§ EXCERPT PROVIDED
How Washington’s Polarization Endangers Nuclear Arms Control

The Global Treaty Banning Nuclear Test Explosions is Increasingly at Risk

Five years ago this month, President Obama won international applause for his landmark speech in Prague calling for a world free of nuclear weapons – a commitment intended as a central organizing principle of his national security framework. But progress on that “Prague Agenda” has stalled, nowhere more clearly than in the Senate’s failure to consent to U.S. ratification of the Comprehensive Nuclear Test Ban Treaty (CTBT).

That failure has reinforced hesitations on the treaty in other countries and is potentially jeopardizing a 16-year-old de facto moratorium on nuclear testing (broken only by North Korea). It is time to recognize that the US failure to ratify the CTBT is slowly eroding international support for this moratorium and increasing the chance that other states could re-start nuclear testing. CTBT supporters must act to take some creative steps to preserve the de facto moratorium and revive progress on bringing the treaty formally into force.

§ MATERIAL PROVIDED
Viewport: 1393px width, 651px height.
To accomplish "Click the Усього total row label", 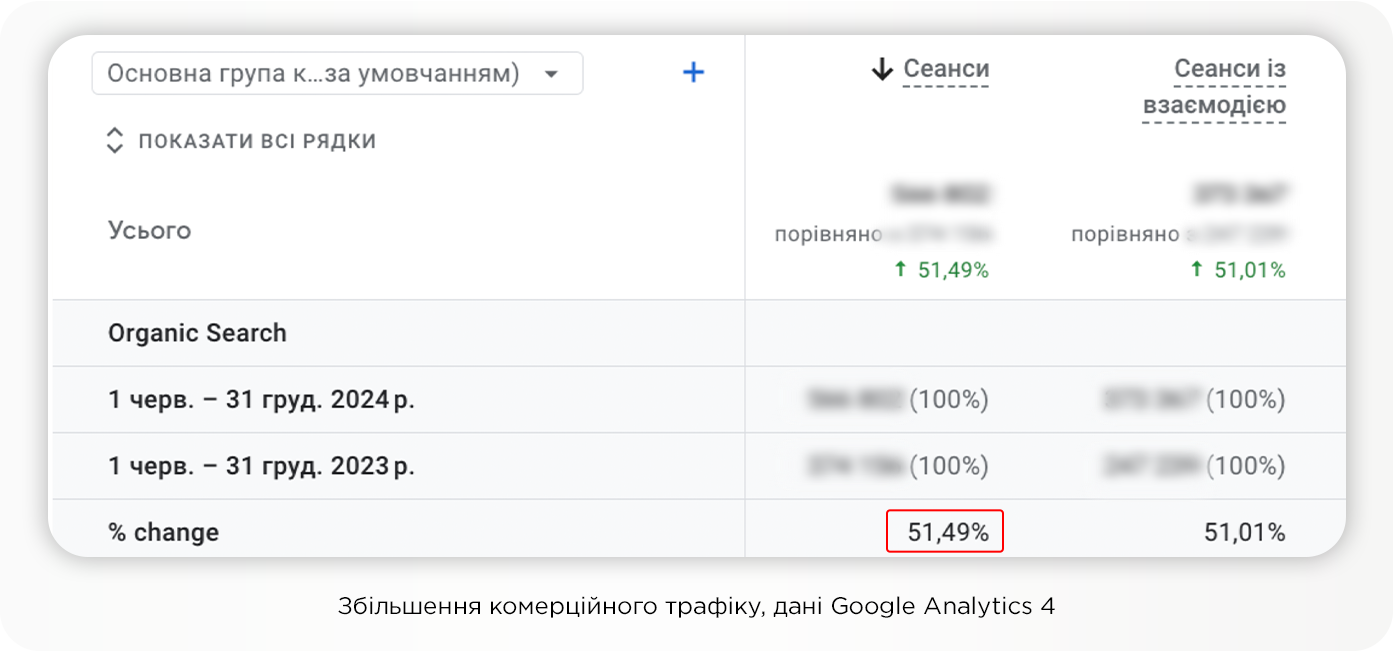I will (149, 230).
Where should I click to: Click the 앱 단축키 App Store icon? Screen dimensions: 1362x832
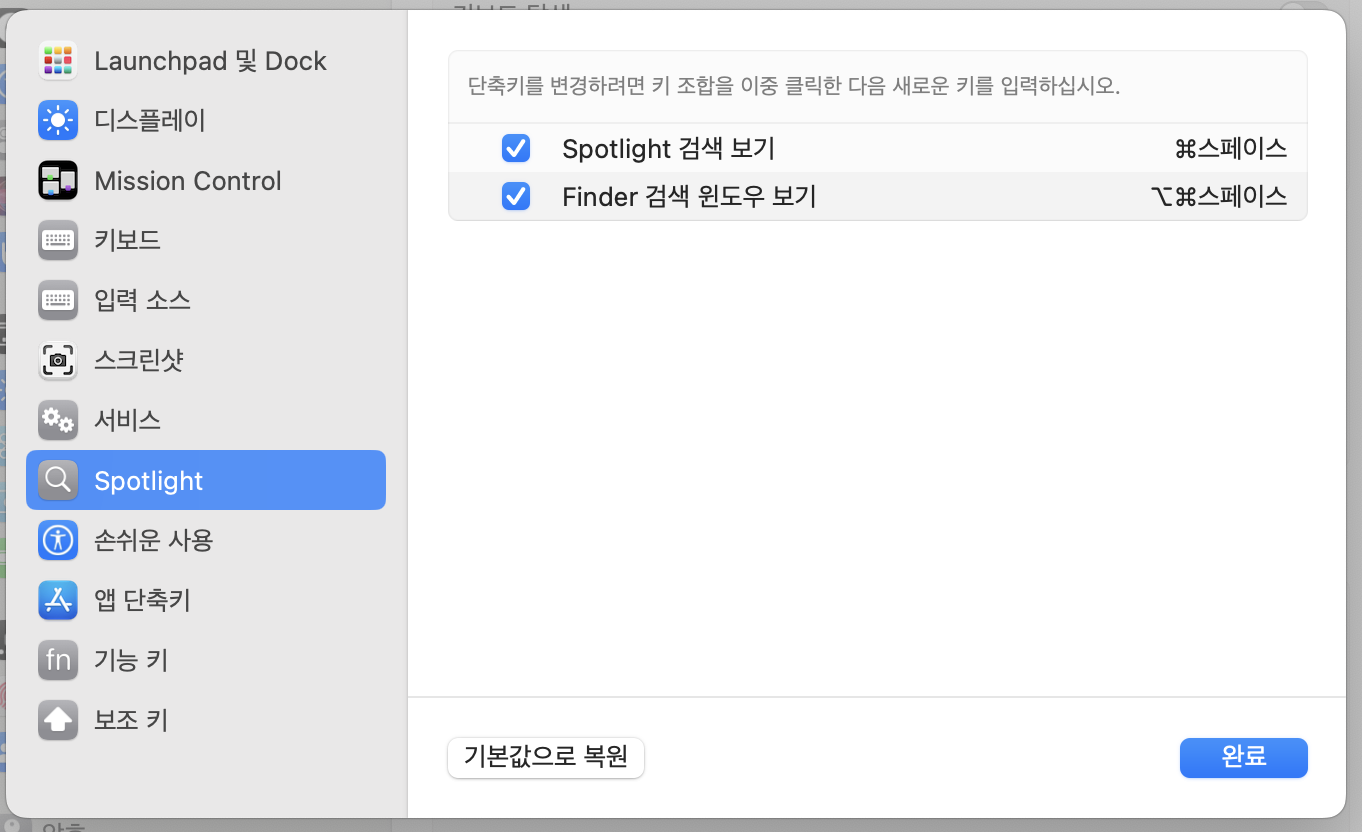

§ EXERCISES
1. Translate this sentence from the nuclear arms control article into French: "That failure has reinforced hesitations on the treaty in other countries and is potentially jeopardizing a 16-year-old de facto moratorium on nuclear testing (broken only by North Korea)."
2. Write the next paragraph of the article on the nuclear test ban treaty, picking up after its final sentence.
The lines come from a separate source and are not part of the article on nuclear arms control.

§ SOLVED PROBLEMS
1. Cet échec a renforcé les hésitations à l'égard du traité dans d'autres pays et menace potentiellement un moratoire de facto sur les essais nucléaires vieux de 16 ans (rompu uniquement par la Corée du Nord).

2.
Since Obama’s promise in Prague to “immediately and aggressively pursue US ratification” of the CTBT, the administration has worked persistently to build domestic support for the treaty and awareness of the national security benefits it offers. It has fallen short in this endeavor, partly because of the partisan polarization in Washington, which  has stymied much of President Obama’s agenda and has afflicted the Senate’s attitudes towards treaty ratifications. Although the  administration persuaded the Senate to ratify the New START agreement in 2010, it has failed to make headway on other treaties – even seemingly innocuous agreements like the United Nations Convention on the Rights of Persons with Disabilities. It should be no surprise that Senate Republicans have expressed little enthusiasm for the CTBT, given the memories of the acrimonious 1999 debate that resulted in an initial rejection of US ratification.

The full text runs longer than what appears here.